Senior Multimedia Reporter
joshua.seemungal@guardian.co.tt
The family of a 55-year-old woman, who allegedly died from post-surgery complications following an operation at San Fernando General Hospital, has filed a medical negligence lawsuit against the South West Regional Health Authority. Guardian Media obtained a copy of the legal document, which was filed in October 2024 and served to the SWRHA in mid-December.
Guardian Media understands the SWRHA legal team is looking into the matter. According to the document, filed with the San Fernando High Court, Ann Agard died on October 29, 2019. She was diagnosed with ovarian cancer in 2008 and underwent chemotherapy and surgeries over the next decade.
According to the document, she had an isolated pelvic mass, and it was recommended that she undergo surgery in May 2018. She was referred to Dr Vishal Bahall, who performed the surgery on September 4, 2018. She underwent a further eight surgeries in 14 months.
On September 4, 2018, according to the legal document, Dr Bahall performed the surgery.
According to the claimants, Agard’s ureters, vagina, and bowel were injured as a result of medical negligence.
“The defendant failed to provide Ann Agard … with a suitable, qualified, competent, skilled, and experienced urologist to ensure that both distal ureters of Ann Agard were protected by ensuring that stents were placed inside of the said ureters. The defendant therefore wrongly allowed the surgical team to perform the first operation without first ensuring the stents were placed inside of the said ureters so as to enable the surgical team as the operating doctors at the time to easily identify the location of the ureters and thereby prevent unintentional damage,” the document stated.
Unable to urinate after her first operation, Agard underwent a second operation a day later.

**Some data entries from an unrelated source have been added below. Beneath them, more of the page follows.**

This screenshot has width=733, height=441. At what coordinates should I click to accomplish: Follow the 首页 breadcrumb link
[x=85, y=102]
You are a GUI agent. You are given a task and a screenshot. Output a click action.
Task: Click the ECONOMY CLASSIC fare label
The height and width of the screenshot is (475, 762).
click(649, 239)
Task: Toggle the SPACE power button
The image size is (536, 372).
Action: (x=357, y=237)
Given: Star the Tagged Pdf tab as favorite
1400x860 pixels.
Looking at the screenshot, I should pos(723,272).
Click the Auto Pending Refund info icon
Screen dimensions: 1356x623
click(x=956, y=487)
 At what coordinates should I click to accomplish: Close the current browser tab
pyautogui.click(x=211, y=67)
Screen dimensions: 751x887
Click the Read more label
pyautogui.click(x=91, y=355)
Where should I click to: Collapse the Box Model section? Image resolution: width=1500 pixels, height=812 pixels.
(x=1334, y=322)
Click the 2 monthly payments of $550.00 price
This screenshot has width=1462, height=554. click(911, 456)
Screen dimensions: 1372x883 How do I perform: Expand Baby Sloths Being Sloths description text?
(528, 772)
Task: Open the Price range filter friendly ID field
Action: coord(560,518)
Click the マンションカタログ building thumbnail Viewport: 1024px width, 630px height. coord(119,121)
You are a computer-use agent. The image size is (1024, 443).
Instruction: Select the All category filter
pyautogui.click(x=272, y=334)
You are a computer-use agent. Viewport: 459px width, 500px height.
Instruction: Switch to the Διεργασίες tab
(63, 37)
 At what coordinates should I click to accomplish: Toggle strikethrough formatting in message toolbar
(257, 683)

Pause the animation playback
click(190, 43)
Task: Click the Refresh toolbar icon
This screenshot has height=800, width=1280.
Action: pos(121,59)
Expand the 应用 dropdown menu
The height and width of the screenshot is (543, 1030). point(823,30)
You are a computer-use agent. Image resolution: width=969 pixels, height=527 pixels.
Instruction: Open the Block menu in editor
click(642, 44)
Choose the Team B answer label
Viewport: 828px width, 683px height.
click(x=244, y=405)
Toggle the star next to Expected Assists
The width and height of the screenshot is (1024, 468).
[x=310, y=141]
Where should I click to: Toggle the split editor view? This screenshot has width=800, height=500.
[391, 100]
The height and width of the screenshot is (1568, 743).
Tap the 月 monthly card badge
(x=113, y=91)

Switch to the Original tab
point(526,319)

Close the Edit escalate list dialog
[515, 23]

“The second operation resulted in nephrostomy tubes having to be placed into Ann Agard, deceased, to allow drainage of urine. Before the first operation, the creatinine level of Ann Agard, deceased, was within the normal range, which is indicative of her kidneys functioning normally. However, following the second operation, on the 6th September 2018, the pathology laboratory of the defendant provided its results, which show Ann Agard’s creatinine level at 2.0. The claimant avers that this level is out of the normal range and is indicative of poor kidney function,” the document stated.
Additionally, it is alleged that Agard continued to leak from her vagina. On September 19, 2018, Agard underwent a third surgery to repair both ureters, allegedly ‘negligently damaged as a result of the first operation’. It is claimed that after the third surgery, the patient continued to leak from her vagina.
On September 21, 2018, there was a fourth surgery to correct the position of the ureters (the tubes that carry urine from the kidneys to the bladder). According to the document, Agard experienced severe vaginal pain, bleeding, and fatigue, urgently requiring blood.
On January 8, 2019, Agard had stents and one of her tubes removed during another surgery. She was then allowed to go home. Two days later, she was diagnosed with recurrent ovarian cancer and referred for chemotherapy.
“The claimant further avers that as a result of the negligence of the defendant by itself and/or its servant and/or agents during the first operation, ovarian cancer recurred because it was not properly treated or removed,” the document stated.
On May 27, 2019, the 55-year-old woman returned to the hospital again after stool began exiting her vagina.
She, according to her husband’s legal claim, suffered immensely until dying at the hospital in October of that year. The family is seeking the sum of $25,000 in damages or any sum the court deems just for loss of expectation of life for Agard, $50,000 for funeral and wake expenses, as well as $49,000 for gratuitous care.
Dr Bahall is a consultant gynaecological oncologist as well as the head of the Department of Obstetrics and Gynaecology at the San Fernando General Hospital. Under agreements between the SWRHA and its doctors, legal claims by patients are directed towards the authority and not the doctor.
Doctor denies wrongdoing
Dr Bahall denies any wrongdoing in any surgeries performed during his career. He told Guardian Media last December that there is an attempt to tarnish his name. “None of it is true, and obviously, if anything like that is published, they will have to face a lawsuit because this is, again, all not true; categorically ... Obstetric and gynaecological surgeries are very high risk. It’s as high risk as they come in terms of complicated surgeries. My complication rate is lower than international standards, and that’s what they audited. I audit my own work, and the RHA audits everybody.
“Yes, there are patients who would never be happy because something went wrong, but 99 per cent of the time, it has nothing to do with that one thing but has more to do with a systemic failure, or basically, a patient having high-risk surgery, or the patient was more advanced than things thought. There are many different variables, but the bottom line is there was nothing done wrong at all …There was never a complaint at the hospital for them to say they had to investigate something or something went wrong; not one,” Dr Bahall told Guardian Media.